The Shared Mobile Atmospheric Research and Teaching Radar, colloquially known as SMART-R or SR, is a mobile Doppler weather radar platform operated and created by University of Oklahoma (OU) with aide from Texas A&M and Texas Tech University in 2001.

Development 
Throughout the early and late 1990s, several mobile radar concepts came to be, often involving high frequency X-band radars which suffer significant attenuation, and often lack in range. Ideally, these radars would serve as research and observation platforms, covering regions scarcely covered by the NEXRAD network as a whole. One such concept later went on to become the Doppler On Wheels, now a fleet of 3 operational vehicles.
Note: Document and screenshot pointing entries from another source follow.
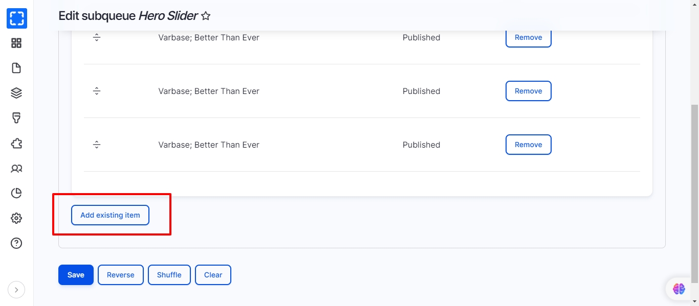Shuffle the subqueue items
This screenshot has height=306, width=699.
pyautogui.click(x=169, y=275)
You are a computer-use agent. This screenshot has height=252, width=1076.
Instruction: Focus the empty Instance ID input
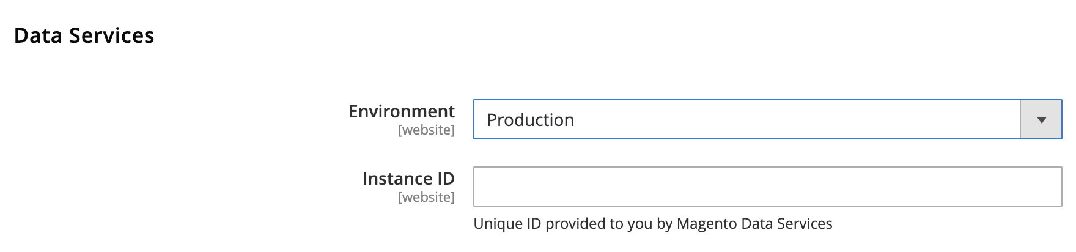pyautogui.click(x=768, y=187)
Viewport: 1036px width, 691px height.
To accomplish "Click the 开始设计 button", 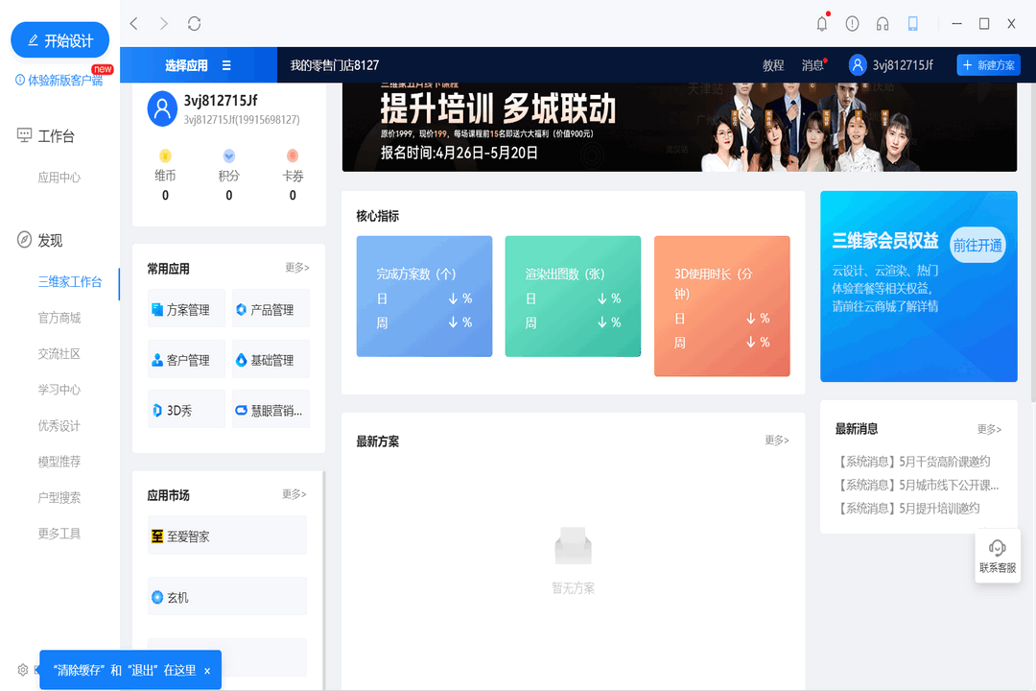I will tap(59, 39).
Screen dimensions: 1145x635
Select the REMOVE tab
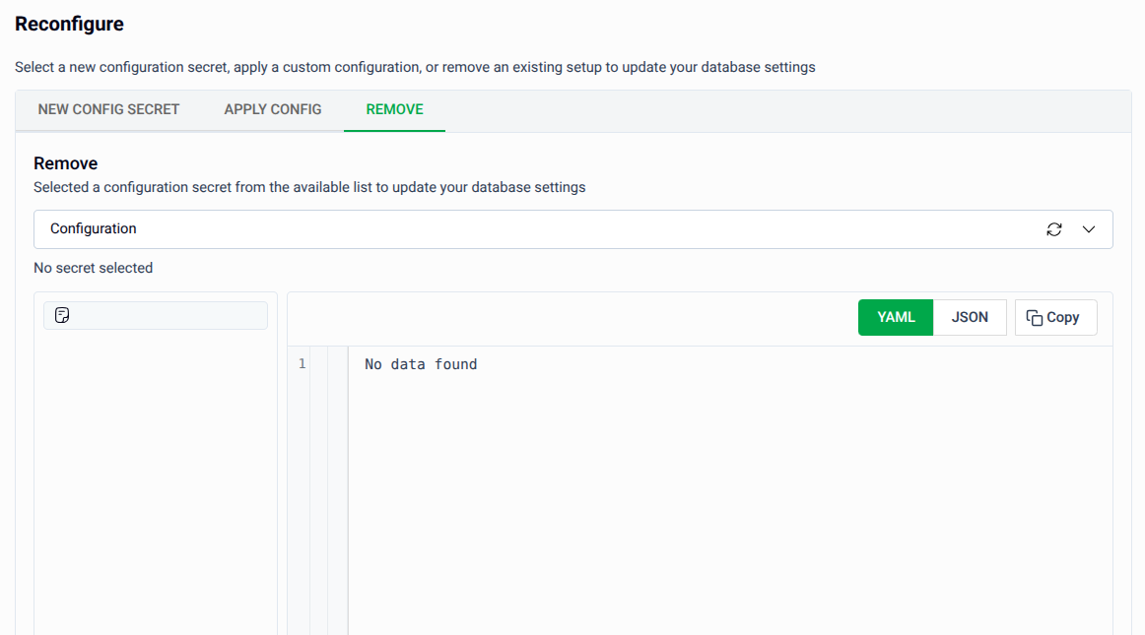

In order to counteract the problems previously described with high frequency radars, two decommissioned WSR-74 radars, originally used for local warnings, were acquired by TAMU. These two radars, both operating in the C-band, are less susceptible to attenuation in precipitation and have overall greater ranges for doppler products. Throughout the rest of the 90s and into 2000, development of the first SMART-R, SR-1, began. During development, a fire in the garage housing SR-1 broke out, destroying the truck and several components. Much of the radar survived, however, and the project continued with the completion of SR-1 in late 2001. Following this, SR-2 was assembled and eventually completed in 2004.

Characteristics  
All listed characteristics will apply to both SRs. The operating maximum power for SR is 250 kW. The highest operating frequency for SR is 5,635 MHz - falling into the C-band. With a 2.5 m center-fed parabolic antenna, the gain is approximately 40 dB. Moreover, half power beamwidth is approximately 1.5°.

Deployments 
Since the inception of the project, both SMART-Rs have performed field research in various regions of the United States, including hurricane research, and haboob intensification studies. Both SMART-Rs have sampled tornadic supercells across the plains, taking part in projects such as VORTEX-2 and VORTEX-SE. Given the SR platform consists of two individual radars, projects are often arranged in what is known as a dual-doppler setup, whereas two radars are located at different locations in varying orientations so as to maximize wind retrieval accuracy.